Registration for conference required. Visit conference Web site for more information.
This conference is sponsored by the Weatherhead Initiative for International Affairs, which has funded the project "A Comparative Study of Responses to Discrimination by Members of Stigmatized Groups" since 2007.
This project, which also benefited from support from the National
Science Foundation and the US-Israel Bi-National Science
Foundation, brings together a group of social scientists who
analyze anti-racist strategies used by stigmatized groups in
Brazil, Israel, and the United States. We have completed gathering
and coding over 160 interviews in each of the sites and are in the
process of preparing a special issue of the journal Ethnic and
Racial Studies, as well as a synthetic comparative volume. We
look forward to presenting and discussing our results with our
colleagues at Harvard and beyond.
It is with this goal in mind that we are organizing our April conference. This conference will feature our comparative project on anti-racism, as well as cognate research by the Successful Societies Program of the Canadian Institute for Advanced Research. This interdisciplinary group has been working together since 2003 to study the determinants of societal success. Several members of the group have developed an interest in the study of social inclusion and porous boundaries and are pursuing a research agenda that is related to that of the Weatherhead Initiative Project. The April conference will be an occasion to create a dialogue between these groups of researchers. In addition, the conference will feature research by Harvard graduate students that also concerns destigmatization strategies across a range of contexts in Europe, North America, and in the Global South. Their research will be discussed by experts from a range of disciplines.
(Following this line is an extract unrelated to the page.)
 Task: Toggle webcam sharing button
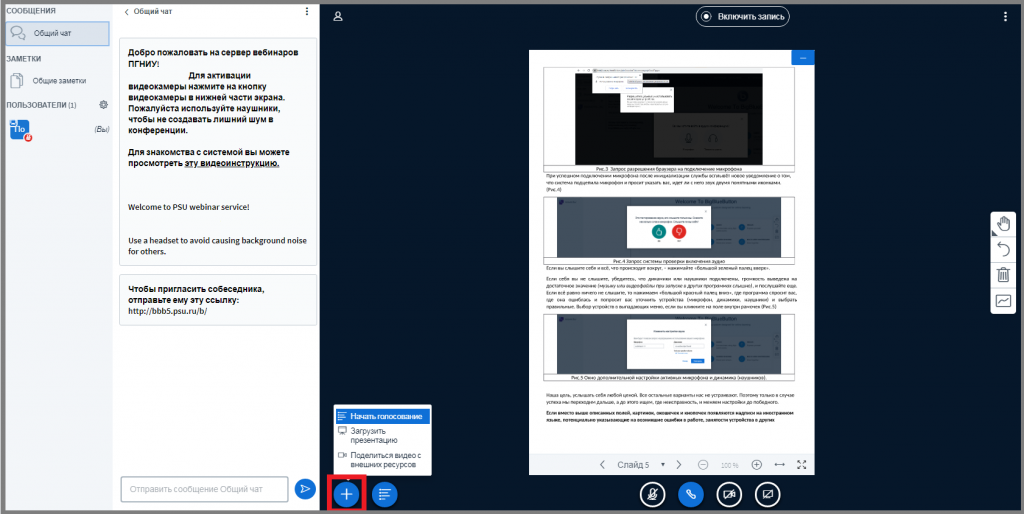point(729,493)
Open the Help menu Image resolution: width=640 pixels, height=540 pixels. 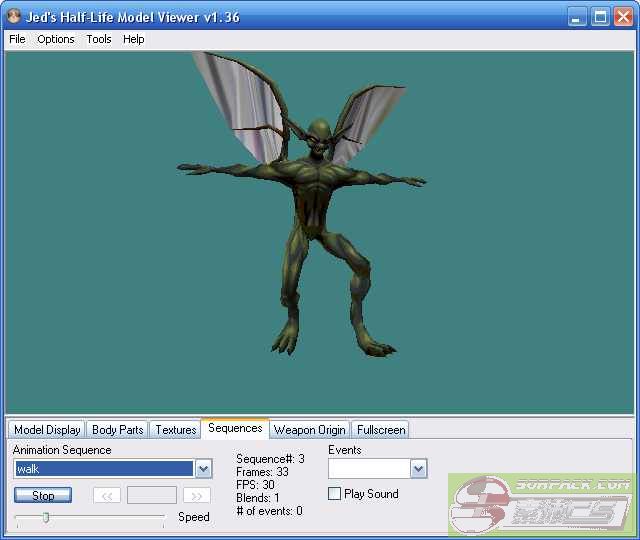pyautogui.click(x=134, y=39)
The papers to be presented consider how responses to racism and discrimination are affected by the broader social and cultural contexts in which individuals are located. Contexts include the degree to which racial categories and identities are institutionalized and taken for granted, dominant cultural repertoires concerning shared myths, symbolic communities and collective memory, the character and extent of racial and ethnic inequality, and the porousness and overlap between racial and class boundaries. We aim to combine cultural and social analysis to understand how social and symbolic boundaries are changed from below and feed into the transformations promoted by social movements and social and cultural policy makers.